1500842_10152151856005915_2064677359_o I intended to make her a macaron tower, but only found a miniature little styrofoam cone in Art Friend. A wee bit too small for the party but bought it anyway. So hopefully I’ll be using it some other time!

Anyway, the cake is a basic Matcha Chiffon Cake from Keiko Ishida’s Okashi, sweet treats made with love. I read many reviews on how this chiffon was a good one before attempting it. Overall, the texture of the chiffon is very light and tends towards more of the dry side (very much unlike the Pandan Chiffon).

Green Tea Cake with SMBC I used a SMBC (same as the Rosette Orange Cake) to frost the cake and imbibed the chiffon with a 1:1 sugar syrup.

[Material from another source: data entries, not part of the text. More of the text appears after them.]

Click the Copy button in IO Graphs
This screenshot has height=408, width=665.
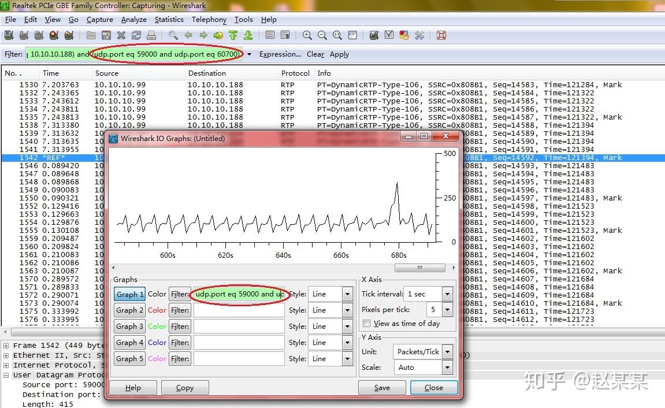(184, 388)
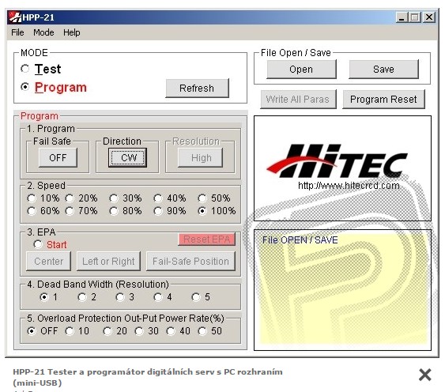Viewport: 445px width, 392px height.
Task: Toggle the Fail Safe OFF button
Action: (58, 157)
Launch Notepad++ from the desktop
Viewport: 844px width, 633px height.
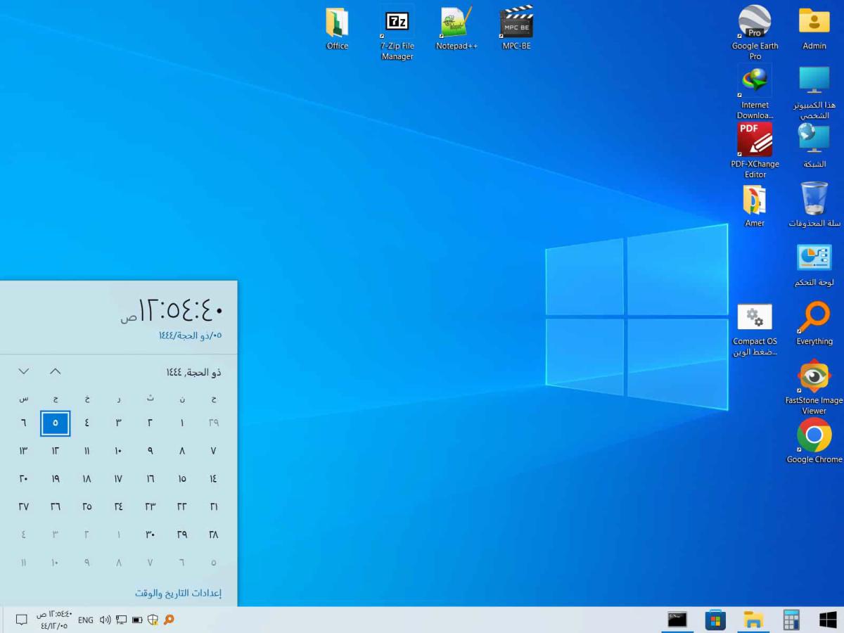456,23
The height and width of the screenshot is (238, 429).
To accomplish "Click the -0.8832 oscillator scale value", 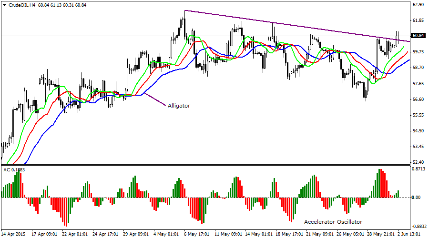I will point(418,227).
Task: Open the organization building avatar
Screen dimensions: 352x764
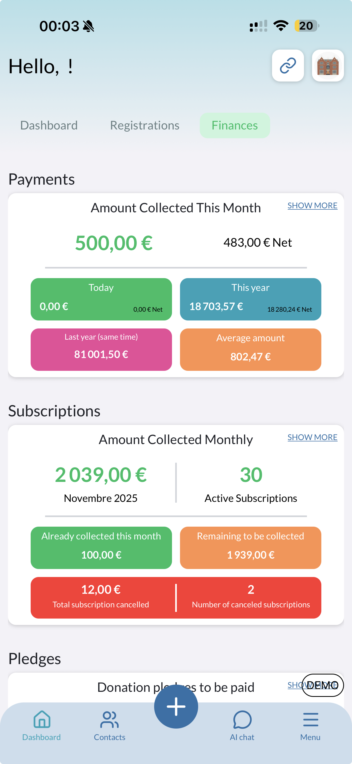Action: [328, 66]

A few things I noticed when I was getting started on this matcha chiffon cake recipe was that the addition of the corn flour really made my meringue very dry, which probably made my meringue harder to fold in to the egg yolk mixture. Perhaps I was too intent on getting my meringue to stiff peaks that I overwhipped the whole thing. The cake still turned out fine eventually so all is cool!

DSC_0113 The cake was a hit with the party guests. It’s times like these when people say that the cake you made is yummy that you feel inspired to bake more and experiment around. (Although I should definitely made a bigger cake. I don’t know what I was thinking when I made this 8″ cake for 30 ish guests :S everyone ended up with a square of cake haha)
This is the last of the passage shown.